** start Text extract **
36     Lim conceded that the oral JVA could not have been performed within one year and he testified as follows:

Q:Having regard to everybody’s knowledge as at August 2005 with the problems with Bank of China, SDC, the transfer timing, the need for TR to raise money, it was quite clear that the agreement could not be fully performed within 12 months ... of August 2005?...

A:That’s right.

37     Lim also accepted that the performance of his obligations under the JVA was completed more than a year after the JVA was allegedly made in August 2005. He testified as follows:

Q:... [O]n your own case, you performed the agreement on 16 November 2006; correct?

A:That’s right.

Q:In other words, more than one year after August 2005?

A:Yes.
** end Text extract **
** start Given data **
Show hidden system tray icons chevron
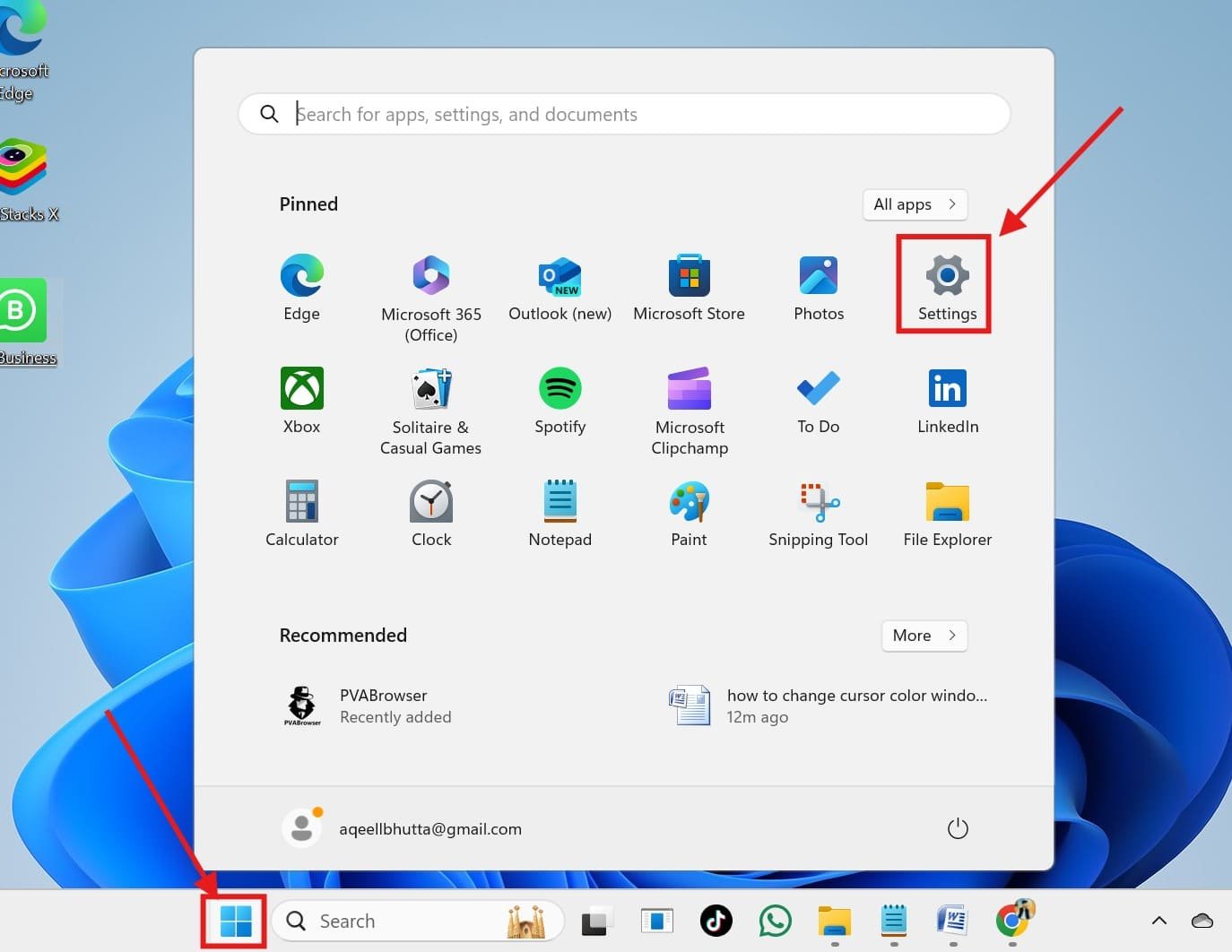 [x=1158, y=921]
** end Given data **
■ Problems ■
**a)** Summarize the excerpt on Lim's testimony in two sentences.
**b)** In the excerpt on Lim's testimony, which matters does the first question put to Lim name as part of everyone's knowledge as at August 2005? List all of them.
**c)** Quote the excerpt on Lim's testimony from "Q:Having regard to" up to and including "of August 2005?...".
The data isn't needed for anything here.

■ Answers to each task ■
**a)** Lim conceded that the oral JVA could not have been performed within one year, agreeing that, given everyone's knowledge as at August 2005, it could not be fully performed within 12 months. He also accepted that he performed his obligations under the agreement on 16 November 2006, more than a year after the JVA was allegedly made in August 2005.

**b)**
- the problems with Bank of China
- SDC
- the transfer timing
- the need for TR to raise money

**c)**
Q:Having regard to everybody’s knowledge as at August 2005 with the problems with Bank of China, SDC, the transfer timing, the need for TR to raise money, it was quite clear that the agreement could not be fully performed within 12 months ... of August 2005?...